Os delegados de polícia pretendem ainda mostrar ao governo em que condições estão trabalhando, enfrentando sucessivas jornadas plantonistas de 24 horas que não são remuneradas em razão da limitação do pagamento de apenas oito plantões por mês, mesmo que tendo trabalhado mais.

A classe reivindica uma solução para o eterno problema da permanência de presos nas delegacias por falta de vagas no sistema penitenciário, que causa insegurança no ambiente de trabalho pela constante ameaça de rebeliões e fugas, além do flagrante desvio de função de policiais que deveriam estar nas ruas investigando.

Outro ponto bastante discutido é a exaustiva jornada de trabalho a que o delegado de polícia está submetido, que muito ultrapassa as 40 horas semanais previstas, contrariando a equivocada visão do governo ao considerar que “delegado ganha muito e trabalha pouco”.

Após duas semanas, período em que se imaginavam avanços nas negociações, nada de concreto fora apresentado aos delegados, frustrando até os mais pessimistas em suas expectativas.
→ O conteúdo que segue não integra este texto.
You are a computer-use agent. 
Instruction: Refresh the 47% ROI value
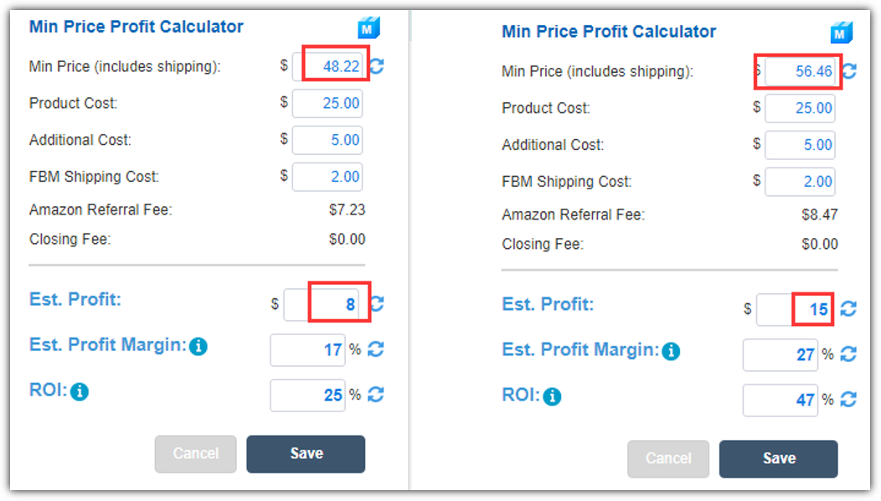[848, 400]
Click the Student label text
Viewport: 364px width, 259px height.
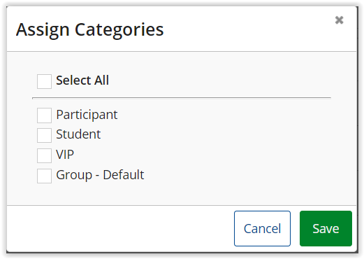point(78,134)
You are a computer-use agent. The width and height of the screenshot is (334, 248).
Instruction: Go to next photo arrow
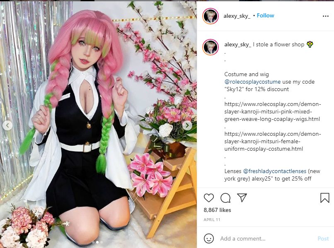[187, 125]
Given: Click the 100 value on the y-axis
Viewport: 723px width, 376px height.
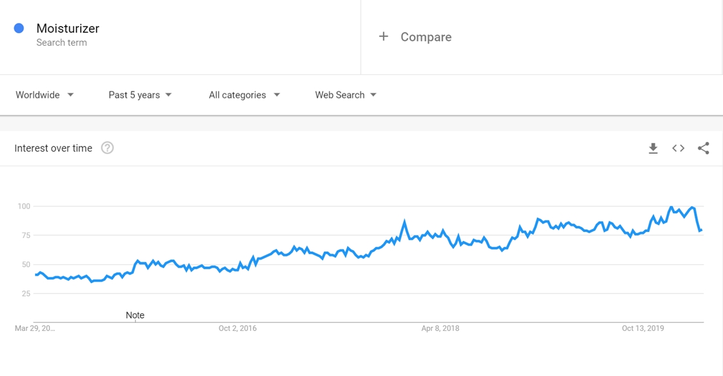Looking at the screenshot, I should click(x=23, y=207).
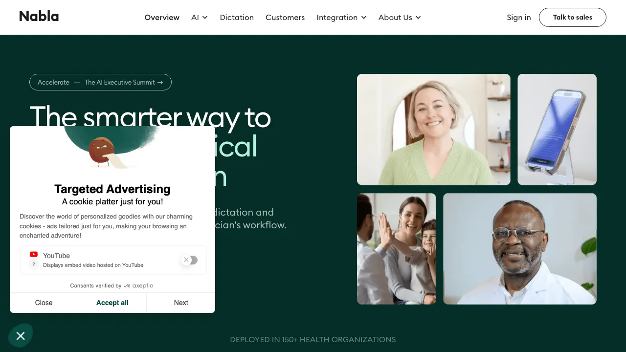Open the Dictation menu item
This screenshot has width=626, height=352.
[x=237, y=18]
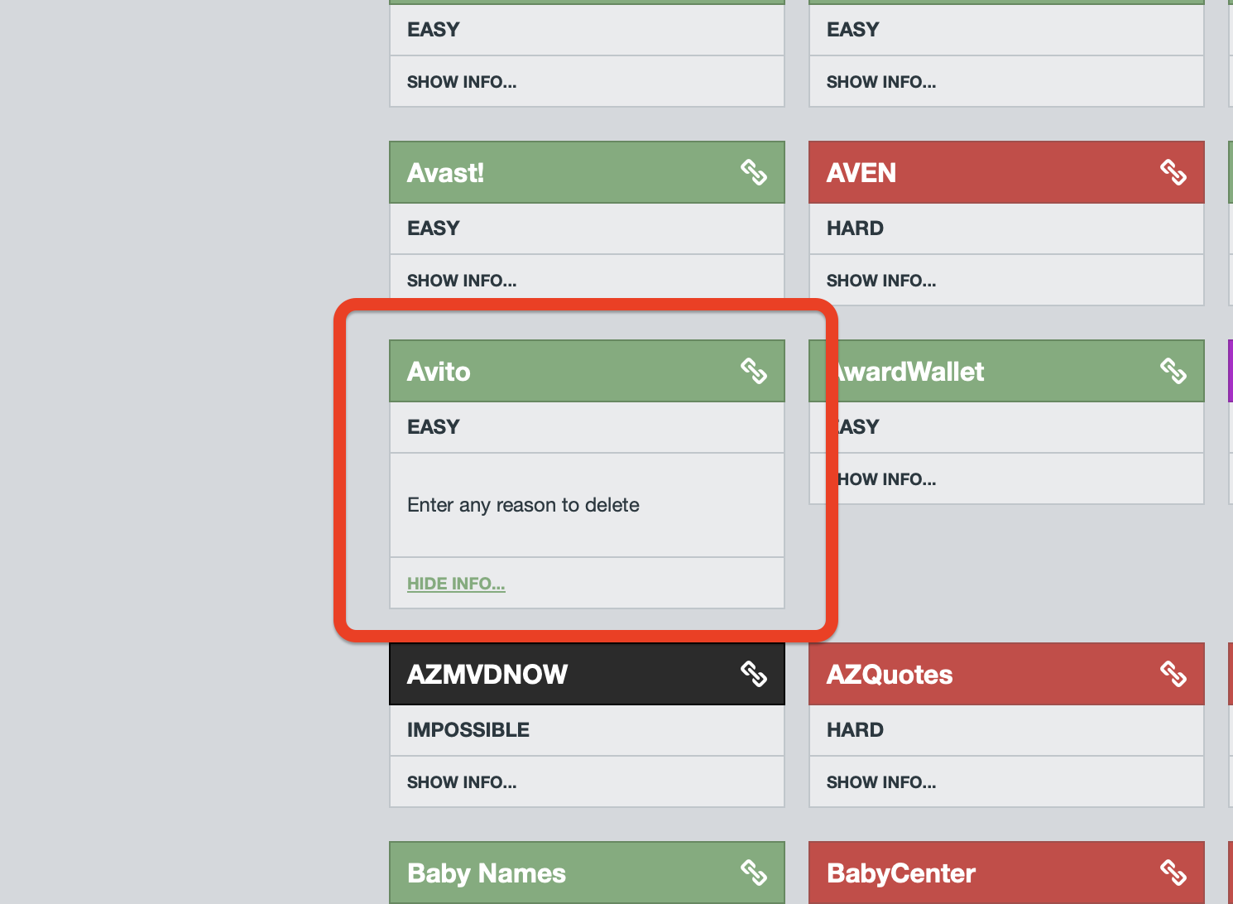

Sem nenhuma pretensão de fazer a crítica pela crítica, nem mesmo pretendendo sê-la, a classe carece de liderança com vocação classista e sem projetos pessoais de carreira conflitantes; não há como conciliá-los.

A classe possui lideranças políticas atuantes e, portanto, destacadas, mas com pouca contribuição nas questões classistas, apenas influenciam decisivamente no processo eleitoral da entidade.

Assim estão os delegados de polícia, comandando uma polícia que definha com o passar do tempo, tendo apenas 30% do efetivo necessário, sendo cada vez mais pressionados para o cumprimento de metas sem a contrapartida devida.

Alguém, com visão seletiva e direcionada, poderá identificar delegados de polícia que não seriam os melhores exemplos de dedicação ao trabalho e que deveriam ser alvo da Corregedoria de Polícia, mas, a grande maioria trabalha muito administrando cárceres inseguros, efetivo reduzido, instalações físicas inadequadas e incompreensões de gestores.

Ao fim da assembleia o clima era de desânimo, ao imaginar que na próxima reunião classista venha mais uma proposta de mais prazo e uma nova decisão de não decidir em que rumo a classe seguirá.